(EXERCISE INPUT)
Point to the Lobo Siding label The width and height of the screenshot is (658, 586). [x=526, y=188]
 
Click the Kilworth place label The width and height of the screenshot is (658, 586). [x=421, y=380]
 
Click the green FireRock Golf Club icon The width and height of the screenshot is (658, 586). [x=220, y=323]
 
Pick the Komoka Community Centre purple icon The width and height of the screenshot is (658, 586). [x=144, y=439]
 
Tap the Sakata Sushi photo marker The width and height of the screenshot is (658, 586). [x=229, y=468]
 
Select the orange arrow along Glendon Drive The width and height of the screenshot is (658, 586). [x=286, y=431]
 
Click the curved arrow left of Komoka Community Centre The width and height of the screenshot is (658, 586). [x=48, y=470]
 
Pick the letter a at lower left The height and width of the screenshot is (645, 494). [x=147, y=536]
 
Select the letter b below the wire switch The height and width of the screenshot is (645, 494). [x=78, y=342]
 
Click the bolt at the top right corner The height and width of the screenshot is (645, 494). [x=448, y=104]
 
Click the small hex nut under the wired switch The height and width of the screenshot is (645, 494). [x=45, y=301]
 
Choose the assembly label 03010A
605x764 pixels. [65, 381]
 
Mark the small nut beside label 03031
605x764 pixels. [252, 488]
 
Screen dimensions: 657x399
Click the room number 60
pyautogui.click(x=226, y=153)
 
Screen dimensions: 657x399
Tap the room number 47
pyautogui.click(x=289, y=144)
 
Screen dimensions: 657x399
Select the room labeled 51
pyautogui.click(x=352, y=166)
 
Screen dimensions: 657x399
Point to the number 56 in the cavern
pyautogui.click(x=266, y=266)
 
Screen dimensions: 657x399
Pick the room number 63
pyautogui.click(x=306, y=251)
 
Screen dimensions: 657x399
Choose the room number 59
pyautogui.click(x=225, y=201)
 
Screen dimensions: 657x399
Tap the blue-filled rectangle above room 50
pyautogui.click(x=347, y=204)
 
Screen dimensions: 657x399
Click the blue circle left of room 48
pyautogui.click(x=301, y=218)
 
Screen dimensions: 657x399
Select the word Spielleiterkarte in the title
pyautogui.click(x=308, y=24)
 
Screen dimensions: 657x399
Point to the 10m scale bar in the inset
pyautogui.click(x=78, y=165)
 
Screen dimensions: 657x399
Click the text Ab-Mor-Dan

(EXERCISE DESCRIPTION)
Convert the lines above into a Markdown table with two columns, No. and Line. Give each nonblank line its own row, numbered in order, and skip the blank lines.

(SOLUTION TO THIS PROBLEM)
| No. | Line |
|---|---|
| 1 | Point to the Lobo Siding label The width and height of the screenshot is (658, 586). [x=526, y=188] |
| 2 | Click the Kilworth place label The width and height of the screenshot is (658, 586). [x=421, y=380] |
| 3 | Click the green FireRock Golf Club icon The width and height of the screenshot is (658, 586). [x=220, y=323] |
| 4 | Pick the Komoka Community Centre purple icon The width and height of the screenshot is (658, 586). [x=144, y=439] |
| 5 | Tap the Sakata Sushi photo marker The width and height of the screenshot is (658, 586). [x=229, y=468] |
| 6 | Select the orange arrow along Glendon Drive The width and height of the screenshot is (658, 586). [x=286, y=431] |
| 7 | Click the curved arrow left of Komoka Community Centre The width and height of the screenshot is (658, 586). [x=48, y=470] |
| 8 | Pick the letter a at lower left The height and width of the screenshot is (645, 494). [x=147, y=536] |
| 9 | Select the letter b below the wire switch The height and width of the screenshot is (645, 494). [x=78, y=342] |
| 10 | Click the bolt at the top right corner The height and width of the screenshot is (645, 494). [x=448, y=104] |
| 11 | Click the small hex nut under the wired switch The height and width of the screenshot is (645, 494). [x=45, y=301] |
| 12 | Choose the assembly label 03010A |
| 13 | 605x764 pixels. [65, 381] |
| 14 | Mark the small nut beside label 03031 |
| 15 | 605x764 pixels. [252, 488] |
| 16 | Screen dimensions: 657x399 |
| 17 | Click the room number 60 |
| 18 | pyautogui.click(x=226, y=153) |
| 19 | Screen dimensions: 657x399 |
| 20 | Tap the room number 47 |
| 21 | pyautogui.click(x=289, y=144) |
| 22 | Screen dimensions: 657x399 |
| 23 | Select the room labeled 51 |
| 24 | pyautogui.click(x=352, y=166) |
| 25 | Screen dimensions: 657x399 |
| 26 | Point to the number 56 in the cavern |
| 27 | pyautogui.click(x=266, y=266) |
| 28 | Screen dimensions: 657x399 |
| 29 | Pick the room number 63 |
| 30 | pyautogui.click(x=306, y=251) |
| 31 | Screen dimensions: 657x399 |
| 32 | Choose the room number 59 |
| 33 | pyautogui.click(x=225, y=201) |
| 34 | Screen dimensions: 657x399 |
| 35 | Tap the blue-filled rectangle above room 50 |
| 36 | pyautogui.click(x=347, y=204) |
| 37 | Screen dimensions: 657x399 |
| 38 | Click the blue circle left of room 48 |
| 39 | pyautogui.click(x=301, y=218) |
| 40 | Screen dimensions: 657x399 |
| 41 | Select the word Spielleiterkarte in the title |
| 42 | pyautogui.click(x=308, y=24) |
| 43 | Screen dimensions: 657x399 |
| 44 | Point to the 10m scale bar in the inset |
| 45 | pyautogui.click(x=78, y=165) |
| 46 | Screen dimensions: 657x399 |
| 47 | Click the text Ab-Mor-Dan |